**TASK DESCRIPTION**
Repeat every entry exactly as it appears.
*** Block opens ***
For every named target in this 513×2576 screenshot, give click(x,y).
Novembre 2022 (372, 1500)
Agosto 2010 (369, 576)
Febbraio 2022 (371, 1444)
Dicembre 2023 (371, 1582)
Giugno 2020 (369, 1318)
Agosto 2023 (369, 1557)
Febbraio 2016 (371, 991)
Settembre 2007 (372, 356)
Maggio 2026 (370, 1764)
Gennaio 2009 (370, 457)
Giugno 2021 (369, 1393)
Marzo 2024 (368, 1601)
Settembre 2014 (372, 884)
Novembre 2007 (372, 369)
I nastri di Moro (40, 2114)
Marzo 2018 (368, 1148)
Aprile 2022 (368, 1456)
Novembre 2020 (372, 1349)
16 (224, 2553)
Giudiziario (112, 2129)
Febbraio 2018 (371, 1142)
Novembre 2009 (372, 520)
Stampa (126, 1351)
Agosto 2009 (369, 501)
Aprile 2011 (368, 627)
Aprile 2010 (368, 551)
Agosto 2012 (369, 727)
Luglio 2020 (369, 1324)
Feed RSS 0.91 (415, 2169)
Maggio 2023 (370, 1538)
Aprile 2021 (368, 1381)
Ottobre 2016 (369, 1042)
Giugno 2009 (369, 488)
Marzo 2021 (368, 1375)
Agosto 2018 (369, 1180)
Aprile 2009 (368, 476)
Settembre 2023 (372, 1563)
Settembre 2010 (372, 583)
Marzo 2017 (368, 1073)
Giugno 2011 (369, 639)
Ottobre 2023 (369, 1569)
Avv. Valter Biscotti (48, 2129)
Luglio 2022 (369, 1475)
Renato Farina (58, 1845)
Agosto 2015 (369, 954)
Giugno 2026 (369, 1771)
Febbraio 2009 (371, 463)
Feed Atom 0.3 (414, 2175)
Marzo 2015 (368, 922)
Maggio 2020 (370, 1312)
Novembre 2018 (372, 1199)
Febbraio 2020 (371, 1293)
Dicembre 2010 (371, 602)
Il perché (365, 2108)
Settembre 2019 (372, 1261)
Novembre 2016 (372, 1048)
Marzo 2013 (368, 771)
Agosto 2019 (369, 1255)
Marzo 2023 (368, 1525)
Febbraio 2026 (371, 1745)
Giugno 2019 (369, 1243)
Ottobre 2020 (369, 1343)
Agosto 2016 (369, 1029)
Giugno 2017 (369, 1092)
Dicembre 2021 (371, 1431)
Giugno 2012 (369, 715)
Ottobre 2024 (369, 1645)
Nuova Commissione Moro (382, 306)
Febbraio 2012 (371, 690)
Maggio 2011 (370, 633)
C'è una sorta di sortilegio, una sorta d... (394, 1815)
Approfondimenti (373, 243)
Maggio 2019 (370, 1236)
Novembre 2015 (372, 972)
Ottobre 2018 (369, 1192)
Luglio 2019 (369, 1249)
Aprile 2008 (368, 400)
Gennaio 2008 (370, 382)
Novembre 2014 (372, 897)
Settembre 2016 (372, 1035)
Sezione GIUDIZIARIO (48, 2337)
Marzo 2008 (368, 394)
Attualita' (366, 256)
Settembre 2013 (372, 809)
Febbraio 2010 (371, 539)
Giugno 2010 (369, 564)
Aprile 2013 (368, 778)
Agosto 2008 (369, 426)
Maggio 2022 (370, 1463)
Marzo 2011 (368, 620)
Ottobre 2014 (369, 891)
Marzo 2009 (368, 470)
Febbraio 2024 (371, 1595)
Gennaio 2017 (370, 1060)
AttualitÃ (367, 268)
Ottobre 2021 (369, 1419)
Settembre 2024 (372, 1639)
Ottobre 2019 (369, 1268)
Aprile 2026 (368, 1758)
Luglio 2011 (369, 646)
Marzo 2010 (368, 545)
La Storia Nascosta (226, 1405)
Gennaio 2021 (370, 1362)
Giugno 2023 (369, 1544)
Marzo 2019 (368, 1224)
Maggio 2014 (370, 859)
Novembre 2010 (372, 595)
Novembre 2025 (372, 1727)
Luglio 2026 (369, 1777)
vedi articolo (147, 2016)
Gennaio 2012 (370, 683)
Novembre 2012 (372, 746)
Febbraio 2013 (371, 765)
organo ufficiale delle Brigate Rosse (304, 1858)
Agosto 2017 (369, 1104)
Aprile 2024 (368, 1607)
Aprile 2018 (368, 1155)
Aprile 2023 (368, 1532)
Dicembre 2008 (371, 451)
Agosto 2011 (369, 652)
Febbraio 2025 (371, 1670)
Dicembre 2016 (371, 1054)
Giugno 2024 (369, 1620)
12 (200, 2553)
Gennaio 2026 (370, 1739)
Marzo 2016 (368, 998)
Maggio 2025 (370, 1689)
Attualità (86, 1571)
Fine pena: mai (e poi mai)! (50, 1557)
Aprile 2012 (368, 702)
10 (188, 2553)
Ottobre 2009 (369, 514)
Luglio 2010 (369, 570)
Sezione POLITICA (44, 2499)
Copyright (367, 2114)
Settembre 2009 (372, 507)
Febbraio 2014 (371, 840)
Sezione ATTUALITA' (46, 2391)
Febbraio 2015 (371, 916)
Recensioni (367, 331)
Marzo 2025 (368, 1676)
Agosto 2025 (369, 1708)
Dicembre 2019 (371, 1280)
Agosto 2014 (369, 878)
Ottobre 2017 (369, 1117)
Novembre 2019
*** Block closes ***
**RESPONSE TO THIS TASK**
For every named target in this 513×2576 screenshot, give click(x,y).
Novembre 2022 (372, 1500)
Agosto 2010 (369, 576)
Febbraio 2022 (371, 1444)
Dicembre 2023 (371, 1582)
Giugno 2020 (369, 1318)
Agosto 2023 (369, 1557)
Febbraio 2016 (371, 991)
Settembre 2007 (372, 356)
Maggio 2026 (370, 1764)
Gennaio 2009 (370, 457)
Giugno 2021 (369, 1393)
Marzo 2024 (368, 1601)
Settembre 2014 (372, 884)
Novembre 2007 (372, 369)
I nastri di Moro (40, 2114)
Marzo 2018 (368, 1148)
Aprile 2022 (368, 1456)
Novembre 2020 (372, 1349)
16 (224, 2553)
Giudiziario (112, 2129)
Febbraio 2018 (371, 1142)
Novembre 2009 (372, 520)
Stampa (126, 1351)
Agosto 2009 (369, 501)
Aprile 2011 (368, 627)
Aprile 2010 (368, 551)
Agosto 2012 (369, 727)
Luglio 2020 (369, 1324)
Feed RSS 0.91 (415, 2169)
Maggio 2023 (370, 1538)
Aprile 2021 (368, 1381)
Ottobre 2016 (369, 1042)
Giugno 2009 (369, 488)
Marzo 2021 (368, 1375)
Agosto 2018 (369, 1180)
Aprile 2009 (368, 476)
Settembre 2023 (372, 1563)
Settembre 2010 (372, 583)
Marzo 2017 (368, 1073)
Giugno 2011 (369, 639)
Ottobre 2023 (369, 1569)
Avv. Valter Biscotti (48, 2129)
Luglio 2022 (369, 1475)
Renato Farina (58, 1845)
Agosto 2015 (369, 954)
Giugno 2026 (369, 1771)
Febbraio 2009 (371, 463)
Feed Atom 0.3 (414, 2175)
Marzo 2015 (368, 922)
Maggio 2020 (370, 1312)
Novembre 2018 (372, 1199)
Febbraio 2020 (371, 1293)
Dicembre 2010 (371, 602)
Il perché (365, 2108)
Settembre 2019 (372, 1261)
Novembre 2016 (372, 1048)
Marzo 2013 (368, 771)
Agosto 2019 (369, 1255)
Marzo 2023 (368, 1525)
Febbraio 2026 (371, 1745)
Giugno 2019 (369, 1243)
Ottobre 2020 (369, 1343)
Agosto 2016 (369, 1029)
Giugno 2017 (369, 1092)
Dicembre 2021 (371, 1431)
Giugno 2012 (369, 715)
Ottobre 2024 (369, 1645)
Nuova Commissione Moro (382, 306)
Febbraio 2012 (371, 690)
Maggio 2011 (370, 633)
C'è una sorta di sortilegio, una sorta d... (394, 1815)
Approfondimenti (373, 243)
Maggio 2019 (370, 1236)
Novembre 2015 (372, 972)
Ottobre 2018 (369, 1192)
Luglio 2019 (369, 1249)
Aprile 2008 (368, 400)
Gennaio 2008 (370, 382)
Novembre 2014 (372, 897)
Settembre 2016 (372, 1035)
Sezione GIUDIZIARIO (48, 2337)
Marzo 2008 (368, 394)
Attualita' (366, 256)
Settembre 2013 (372, 809)
Febbraio 2010 (371, 539)
Giugno 2010 (369, 564)
Aprile 2013 (368, 778)
Agosto 2008 (369, 426)
Maggio 2022 (370, 1463)
Marzo 2011 (368, 620)
Ottobre 2014 (369, 891)
Marzo 2009 (368, 470)
Febbraio 2024 (371, 1595)
Gennaio 2017 (370, 1060)
AttualitÃ (367, 268)
Ottobre 2021 (369, 1419)
Settembre 2024 (372, 1639)
Ottobre 2019 (369, 1268)
Aprile 2026 (368, 1758)
Luglio 2011 (369, 646)
Marzo 2010 (368, 545)
La Storia Nascosta (226, 1405)
Gennaio 2021 (370, 1362)
Giugno 2023 (369, 1544)
Marzo 2019 (368, 1224)
Maggio 2014 (370, 859)
Novembre 2010 (372, 595)
Novembre 2025 (372, 1727)
Luglio 2026 (369, 1777)
vedi articolo (147, 2016)
Gennaio 2012 (370, 683)
Novembre 2012 (372, 746)
Febbraio 2013 (371, 765)
organo ufficiale delle Brigate Rosse (304, 1858)
Agosto 2017 (369, 1104)
Aprile 2024 (368, 1607)
Aprile 2018 (368, 1155)
Aprile 2023 (368, 1532)
Dicembre 2008 (371, 451)
Agosto 2011 (369, 652)
Febbraio 2025 (371, 1670)
Dicembre 2016 (371, 1054)
Giugno 2024 (369, 1620)
12 (200, 2553)
Gennaio 2026 (370, 1739)
Marzo 2016 (368, 998)
Maggio 2025 (370, 1689)
Attualità (86, 1571)
Fine pena: mai (e poi mai)! (50, 1557)
Aprile 2012 (368, 702)
10 (188, 2553)
Ottobre 2009 (369, 514)
Luglio 2010 (369, 570)
Sezione POLITICA (44, 2499)
Copyright (367, 2114)
Settembre 2009 (372, 507)
Febbraio 2014 (371, 840)
Sezione ATTUALITA' (46, 2391)
Febbraio 2015 (371, 916)
Recensioni (367, 331)
Marzo 2025 (368, 1676)
Agosto 2025 (369, 1708)
Dicembre 2019 (371, 1280)
Agosto 2014 (369, 878)
Ottobre 2017 (369, 1117)
Novembre 2019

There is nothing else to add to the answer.